-- Opening Marker --

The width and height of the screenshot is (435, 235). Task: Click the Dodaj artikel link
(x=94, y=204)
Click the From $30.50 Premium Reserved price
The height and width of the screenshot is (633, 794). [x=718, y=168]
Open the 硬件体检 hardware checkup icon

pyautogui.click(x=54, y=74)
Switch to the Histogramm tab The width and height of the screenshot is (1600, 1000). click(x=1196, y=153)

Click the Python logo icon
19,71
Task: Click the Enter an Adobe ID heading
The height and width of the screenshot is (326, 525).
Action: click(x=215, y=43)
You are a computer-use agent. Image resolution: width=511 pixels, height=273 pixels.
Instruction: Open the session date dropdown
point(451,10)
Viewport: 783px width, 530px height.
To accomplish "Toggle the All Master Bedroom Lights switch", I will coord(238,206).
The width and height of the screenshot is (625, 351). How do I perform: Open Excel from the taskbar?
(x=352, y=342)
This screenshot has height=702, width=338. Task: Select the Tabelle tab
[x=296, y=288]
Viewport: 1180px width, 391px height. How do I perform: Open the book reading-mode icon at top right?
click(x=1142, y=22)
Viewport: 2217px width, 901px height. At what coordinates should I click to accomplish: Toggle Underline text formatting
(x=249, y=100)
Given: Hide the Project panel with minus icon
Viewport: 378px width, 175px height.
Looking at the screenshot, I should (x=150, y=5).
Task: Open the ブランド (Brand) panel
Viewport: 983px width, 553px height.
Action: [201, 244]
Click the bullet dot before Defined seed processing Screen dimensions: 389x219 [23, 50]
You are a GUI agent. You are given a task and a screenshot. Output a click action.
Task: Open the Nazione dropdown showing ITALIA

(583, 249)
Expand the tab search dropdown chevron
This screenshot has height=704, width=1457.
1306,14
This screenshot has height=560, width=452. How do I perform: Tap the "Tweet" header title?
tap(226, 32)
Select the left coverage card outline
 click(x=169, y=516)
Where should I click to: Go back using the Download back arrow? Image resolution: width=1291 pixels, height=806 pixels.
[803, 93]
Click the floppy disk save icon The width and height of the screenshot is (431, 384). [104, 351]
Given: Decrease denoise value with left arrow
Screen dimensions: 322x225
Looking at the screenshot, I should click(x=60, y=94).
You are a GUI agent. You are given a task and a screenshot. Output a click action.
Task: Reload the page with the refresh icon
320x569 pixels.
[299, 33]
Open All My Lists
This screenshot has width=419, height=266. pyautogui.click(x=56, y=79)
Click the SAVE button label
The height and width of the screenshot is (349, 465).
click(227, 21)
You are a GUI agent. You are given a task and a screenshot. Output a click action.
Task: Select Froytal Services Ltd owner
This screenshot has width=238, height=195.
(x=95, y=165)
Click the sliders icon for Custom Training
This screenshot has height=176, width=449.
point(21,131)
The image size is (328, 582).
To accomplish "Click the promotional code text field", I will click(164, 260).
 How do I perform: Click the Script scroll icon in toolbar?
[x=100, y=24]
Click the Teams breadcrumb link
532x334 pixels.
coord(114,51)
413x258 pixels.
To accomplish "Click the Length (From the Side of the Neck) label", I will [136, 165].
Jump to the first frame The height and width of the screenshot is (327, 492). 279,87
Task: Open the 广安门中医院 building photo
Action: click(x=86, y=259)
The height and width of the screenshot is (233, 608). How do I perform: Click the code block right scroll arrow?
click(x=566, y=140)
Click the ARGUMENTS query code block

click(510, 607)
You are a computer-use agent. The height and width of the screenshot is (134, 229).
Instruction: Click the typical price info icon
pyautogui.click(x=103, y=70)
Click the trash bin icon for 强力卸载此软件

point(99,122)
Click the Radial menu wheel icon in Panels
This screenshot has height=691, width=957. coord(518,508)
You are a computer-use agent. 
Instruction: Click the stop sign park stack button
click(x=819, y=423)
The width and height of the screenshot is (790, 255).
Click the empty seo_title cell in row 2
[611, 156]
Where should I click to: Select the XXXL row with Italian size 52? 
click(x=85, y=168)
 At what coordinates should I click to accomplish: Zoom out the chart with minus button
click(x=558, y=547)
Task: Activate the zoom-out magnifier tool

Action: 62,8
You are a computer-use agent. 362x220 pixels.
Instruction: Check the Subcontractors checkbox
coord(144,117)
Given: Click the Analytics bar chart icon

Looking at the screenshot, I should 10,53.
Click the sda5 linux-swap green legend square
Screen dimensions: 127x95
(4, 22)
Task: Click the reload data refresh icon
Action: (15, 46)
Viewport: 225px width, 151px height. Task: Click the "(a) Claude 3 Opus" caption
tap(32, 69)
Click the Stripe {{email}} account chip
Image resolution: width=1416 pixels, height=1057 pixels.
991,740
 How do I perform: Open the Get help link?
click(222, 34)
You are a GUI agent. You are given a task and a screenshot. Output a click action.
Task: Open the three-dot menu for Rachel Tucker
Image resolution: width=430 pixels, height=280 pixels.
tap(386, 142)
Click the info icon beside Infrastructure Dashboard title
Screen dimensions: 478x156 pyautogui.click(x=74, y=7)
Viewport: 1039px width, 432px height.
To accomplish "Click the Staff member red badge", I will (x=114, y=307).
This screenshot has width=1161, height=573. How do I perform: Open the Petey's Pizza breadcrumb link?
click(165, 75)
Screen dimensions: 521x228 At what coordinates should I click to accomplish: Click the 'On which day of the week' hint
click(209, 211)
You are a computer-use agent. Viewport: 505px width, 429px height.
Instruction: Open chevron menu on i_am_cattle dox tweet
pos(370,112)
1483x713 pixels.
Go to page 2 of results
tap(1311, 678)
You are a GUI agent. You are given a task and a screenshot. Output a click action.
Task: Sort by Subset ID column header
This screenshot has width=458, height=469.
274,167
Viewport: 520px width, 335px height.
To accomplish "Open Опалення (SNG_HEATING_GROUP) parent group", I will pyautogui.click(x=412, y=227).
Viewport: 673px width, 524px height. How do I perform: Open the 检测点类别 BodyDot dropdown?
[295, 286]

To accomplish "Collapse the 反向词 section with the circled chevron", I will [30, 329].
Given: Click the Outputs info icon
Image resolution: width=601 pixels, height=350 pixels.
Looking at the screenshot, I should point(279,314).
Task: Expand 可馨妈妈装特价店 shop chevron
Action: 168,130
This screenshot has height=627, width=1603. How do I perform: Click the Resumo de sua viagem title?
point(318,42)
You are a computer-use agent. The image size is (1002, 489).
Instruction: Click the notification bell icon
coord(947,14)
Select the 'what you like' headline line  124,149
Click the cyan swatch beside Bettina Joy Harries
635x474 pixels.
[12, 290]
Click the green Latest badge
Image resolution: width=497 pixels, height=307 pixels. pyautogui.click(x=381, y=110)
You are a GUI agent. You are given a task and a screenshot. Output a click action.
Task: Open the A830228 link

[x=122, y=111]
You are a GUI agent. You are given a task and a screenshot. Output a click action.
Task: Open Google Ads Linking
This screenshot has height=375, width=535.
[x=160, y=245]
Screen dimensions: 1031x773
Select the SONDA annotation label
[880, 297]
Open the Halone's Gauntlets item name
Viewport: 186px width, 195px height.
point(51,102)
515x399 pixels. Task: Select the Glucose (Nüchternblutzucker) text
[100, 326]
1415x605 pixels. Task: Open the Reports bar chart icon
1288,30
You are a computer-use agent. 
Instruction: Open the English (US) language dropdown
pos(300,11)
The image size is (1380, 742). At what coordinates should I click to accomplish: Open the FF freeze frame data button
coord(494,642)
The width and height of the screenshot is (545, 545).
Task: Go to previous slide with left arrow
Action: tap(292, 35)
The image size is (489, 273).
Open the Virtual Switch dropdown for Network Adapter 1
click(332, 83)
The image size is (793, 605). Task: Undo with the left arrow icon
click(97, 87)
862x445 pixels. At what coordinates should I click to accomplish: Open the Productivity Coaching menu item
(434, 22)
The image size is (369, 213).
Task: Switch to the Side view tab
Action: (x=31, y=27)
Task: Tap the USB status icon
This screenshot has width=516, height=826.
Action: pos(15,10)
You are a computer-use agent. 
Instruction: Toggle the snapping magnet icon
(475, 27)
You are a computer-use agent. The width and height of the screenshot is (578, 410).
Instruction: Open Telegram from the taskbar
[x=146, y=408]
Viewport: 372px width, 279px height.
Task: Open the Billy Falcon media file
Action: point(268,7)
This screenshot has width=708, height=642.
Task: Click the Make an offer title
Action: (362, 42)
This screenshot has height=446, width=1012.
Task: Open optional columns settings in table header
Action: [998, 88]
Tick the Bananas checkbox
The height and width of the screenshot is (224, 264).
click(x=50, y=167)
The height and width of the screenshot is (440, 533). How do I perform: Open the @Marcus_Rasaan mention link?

-- Closing Marker --

WHAT NEEDS TO BE DONE: Of the entries above, repeat exactly the lines from the line with "Select the left coverage card outline" through the line with "Click the floppy", both of them included.

ANSWER BELOW:
Select the left coverage card outline
 click(x=169, y=516)
Where should I click to: Go back using the Download back arrow? Image resolution: width=1291 pixels, height=806 pixels.
[803, 93]
Click the floppy disk save icon The width and height of the screenshot is (431, 384). [104, 351]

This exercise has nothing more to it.